Fourth: Could we do some real good by making contact? And here of course we come to one of our highest purposes. Could the reckless Stella benefit from knowing about other people like herself? Would she not enjoy knowing there were people who studied such persons, with a view to understanding the realm of the invisible? In other words, would Stella not like to talk to us, and not like to know what we knew about the psychic world at large?

Stuart argued vociferously that we were obligated to make contact. He also raised the pertinent question: what did Stella already know? He also insisted that Stella needed us, that the entire Mayfair clan needed us, that little Antha in particular needed us, and it was time that we introduced ourselves and offered what we knew.

The council considered everything that Stuart had to say; it considered what it knew of the Mayfair Witches, and it concluded that the good reasons for making contact far outweighed any bad reasons. It dismissed out of hand the idea of danger. And it told Stuart that he might go to America and he might make contact with Stella.

In a welter of excitement, Stuart sailed for New York the very next day. The Talamasca received two letters from him postmarked New York. He wrote again when he reached New Orleans, on stationery from the St. Charles Hotel, saying that he had contacted Stella and indeed had found her extremely receptive, and that he was going to meet her for lunch the next day.
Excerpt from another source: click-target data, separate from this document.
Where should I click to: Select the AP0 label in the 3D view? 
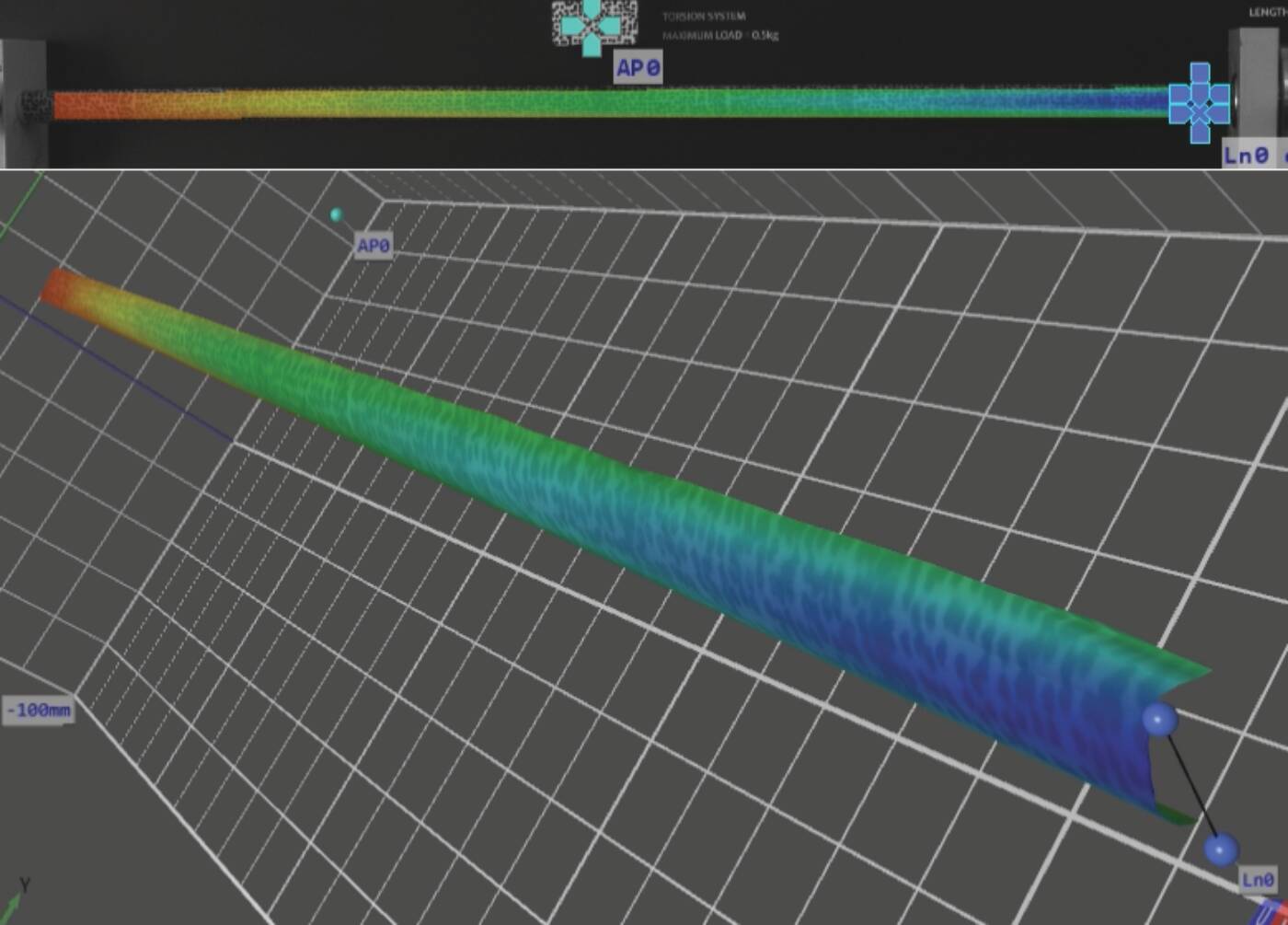coord(374,246)
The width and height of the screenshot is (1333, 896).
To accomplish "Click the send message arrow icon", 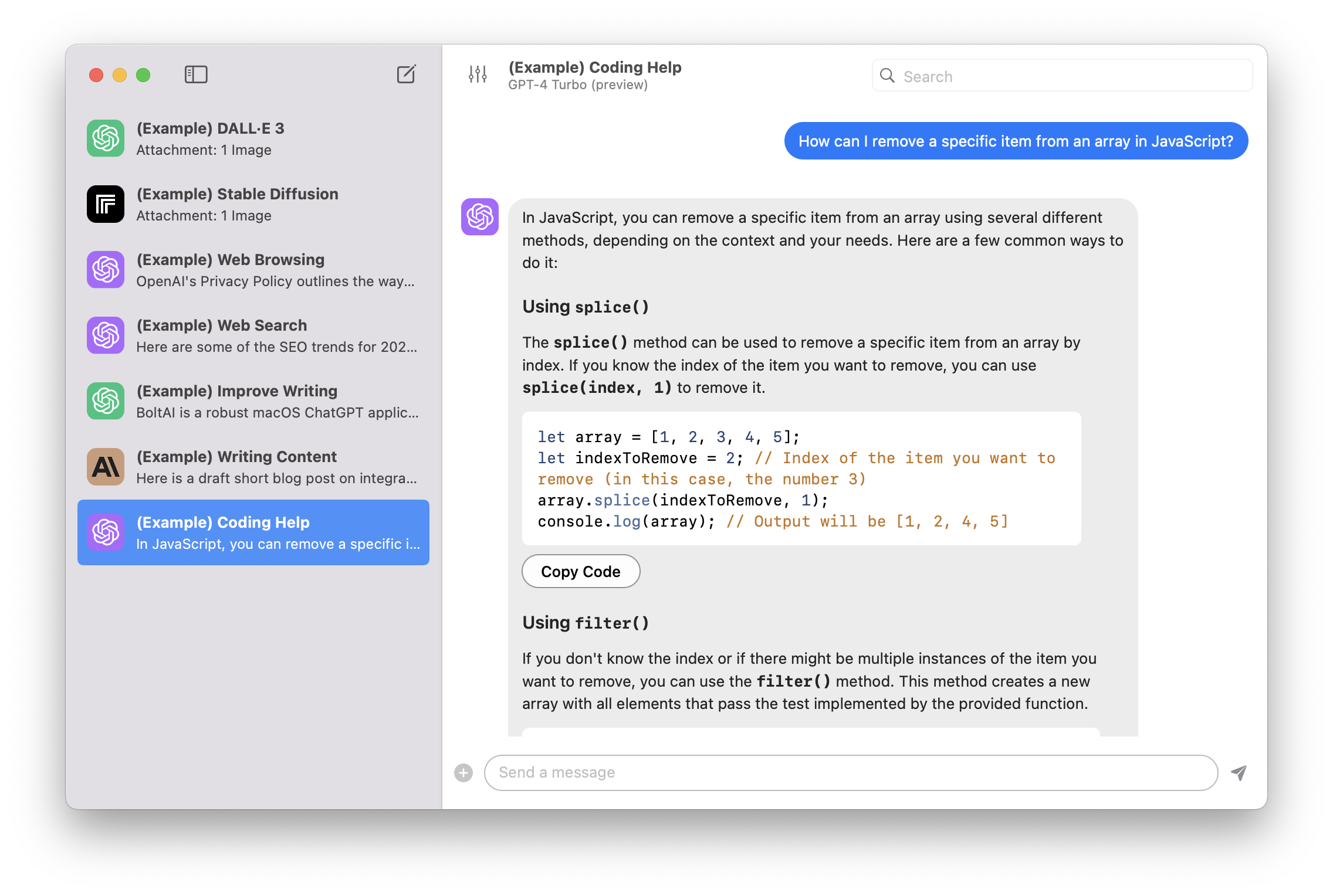I will pyautogui.click(x=1238, y=772).
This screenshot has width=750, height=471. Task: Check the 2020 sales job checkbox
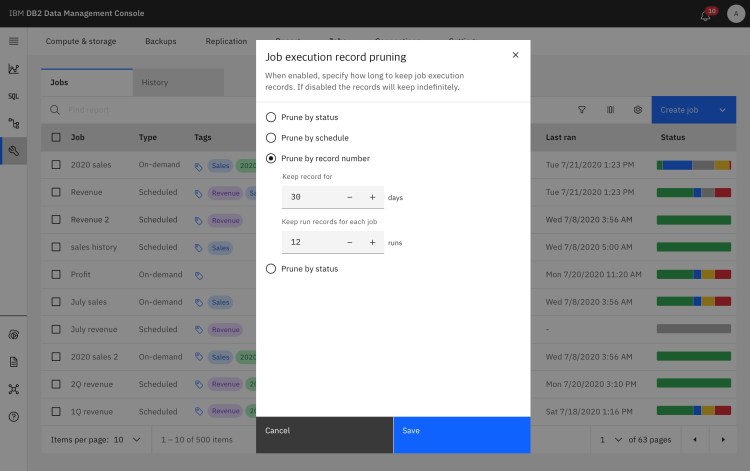(56, 165)
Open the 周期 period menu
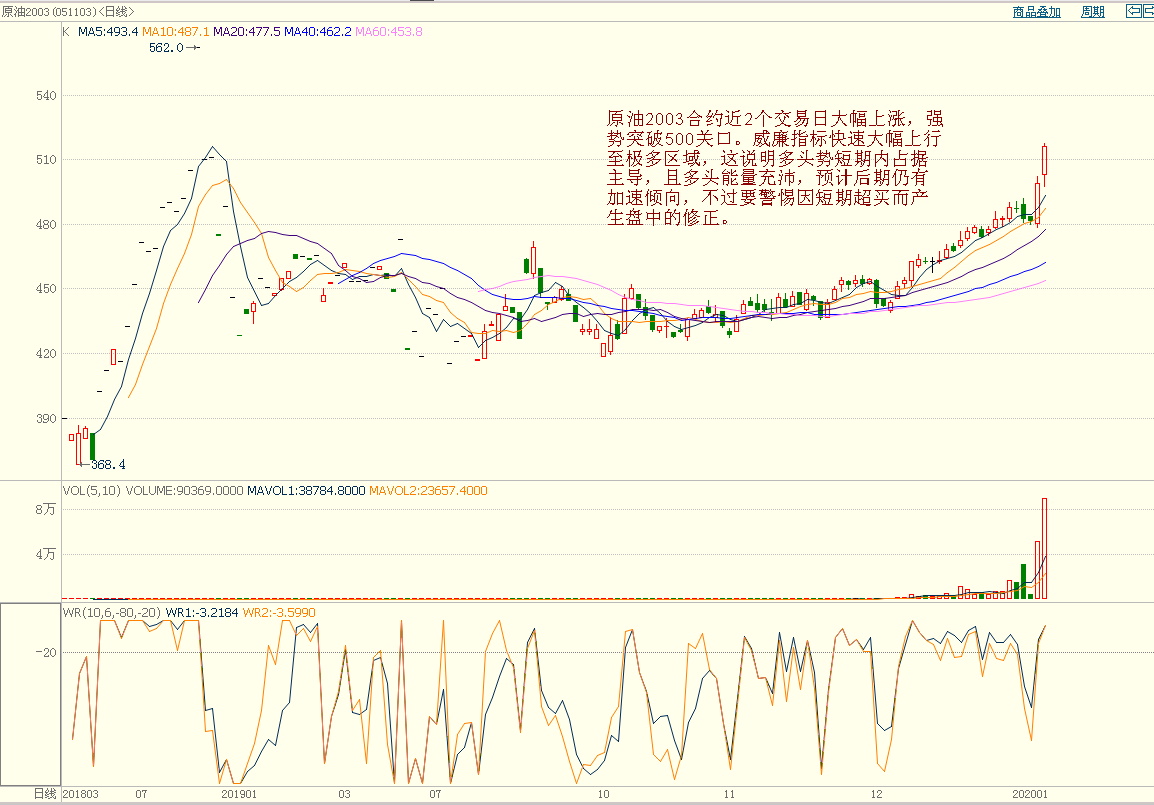The width and height of the screenshot is (1154, 805). pos(1092,12)
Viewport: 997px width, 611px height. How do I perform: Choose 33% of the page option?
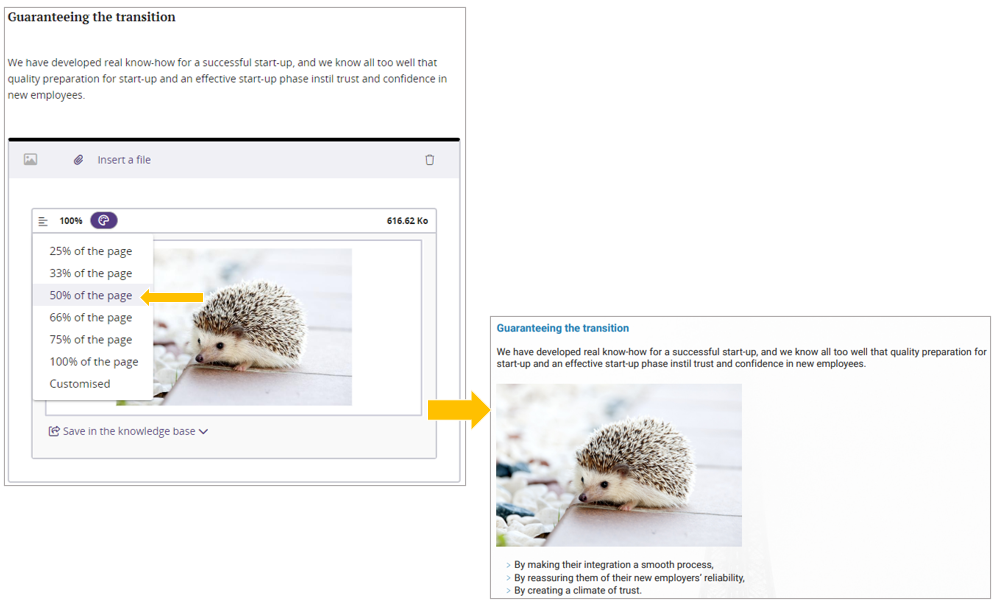[91, 273]
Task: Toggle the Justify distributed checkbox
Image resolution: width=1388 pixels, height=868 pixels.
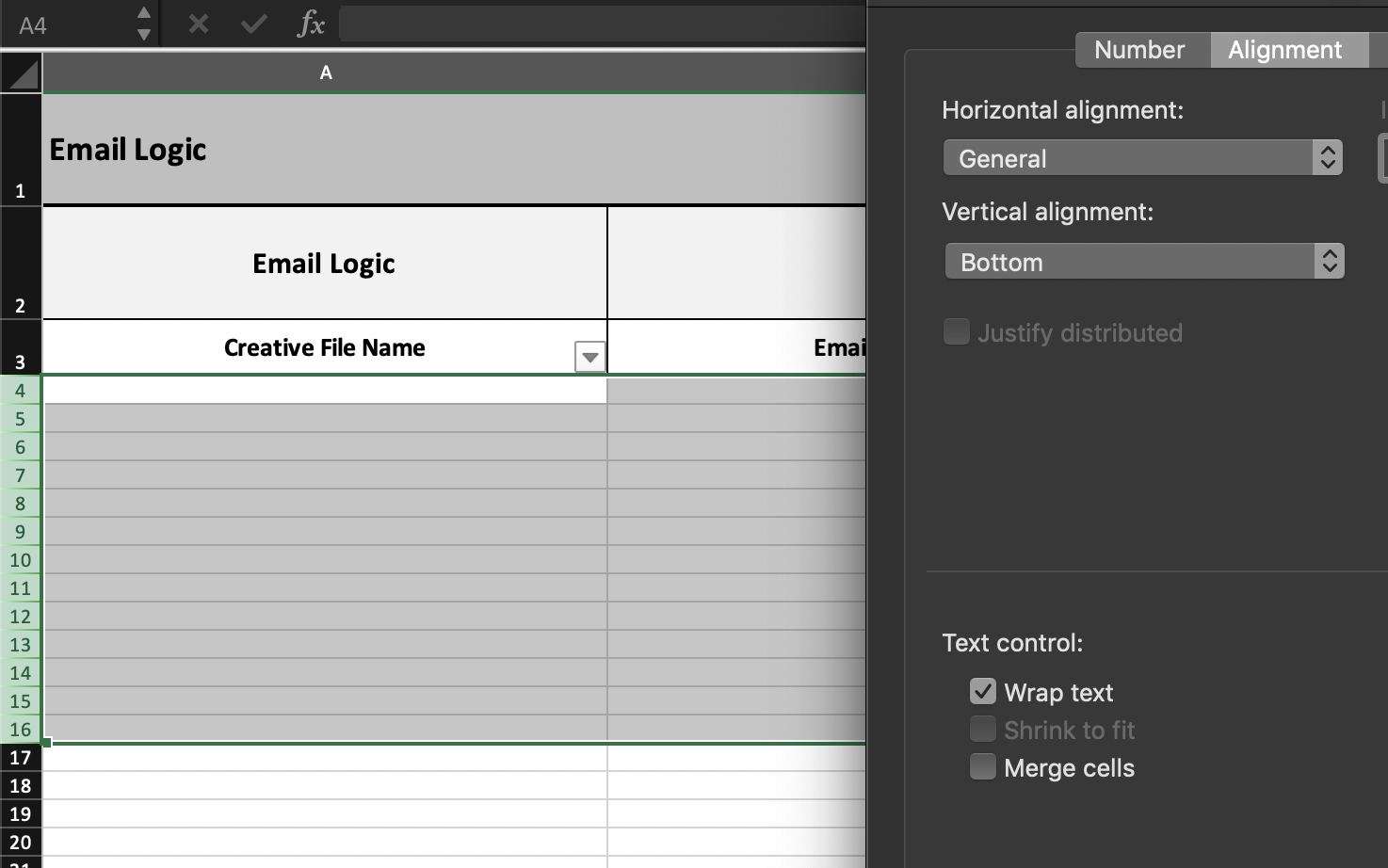Action: pos(956,331)
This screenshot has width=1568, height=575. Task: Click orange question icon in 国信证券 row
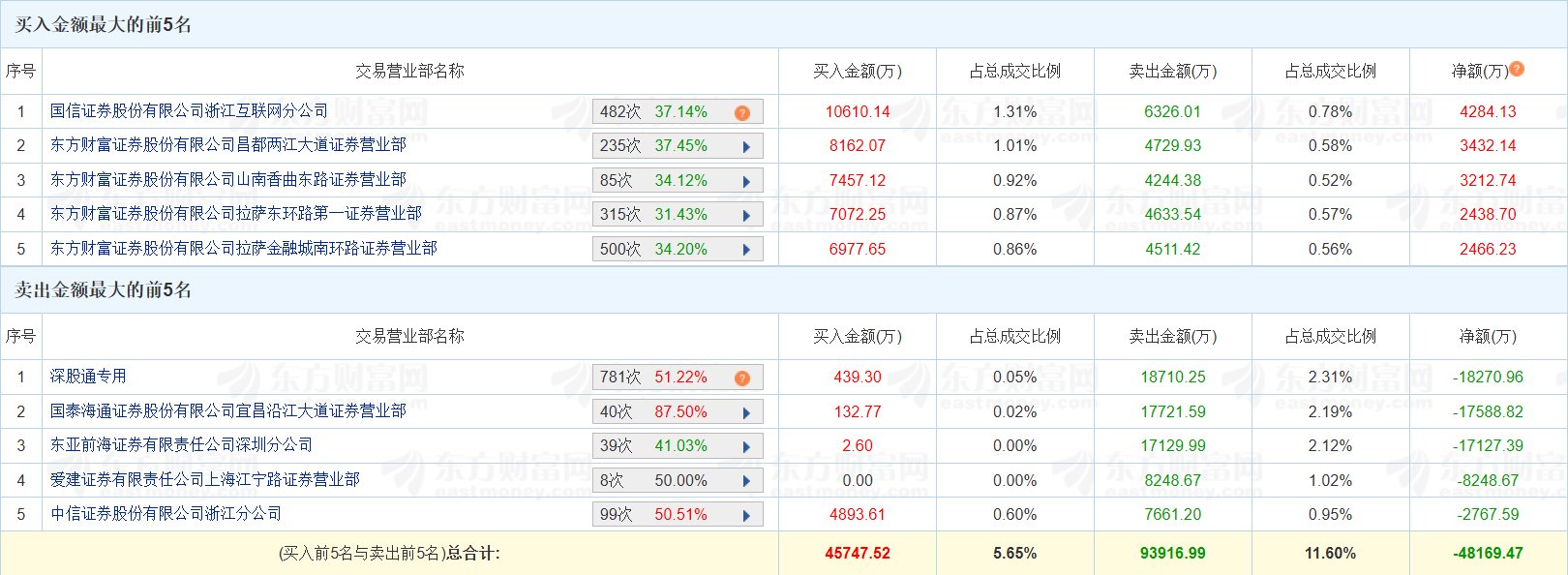tap(742, 113)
Stuart Townsend was never seen or heard from again. We do not know where or when or even if his life ended. We simply know that sometime in June of 1929 he vanished without a trace.

When one looks back upon these council meetings, when one reads over the transcript, it is very easy to see that the Talamasca made a tragic mistake. Stuart was not really prepared for this mission. A narrative should have been written embracing all the materials, so that the Mayfair history could be seen as a whole. Also the question of danger should have been more carefully evaluated. Throughout the anecdotal history of the Mayfairs there are references to violence being done to the enemies of the Mayfair Witches.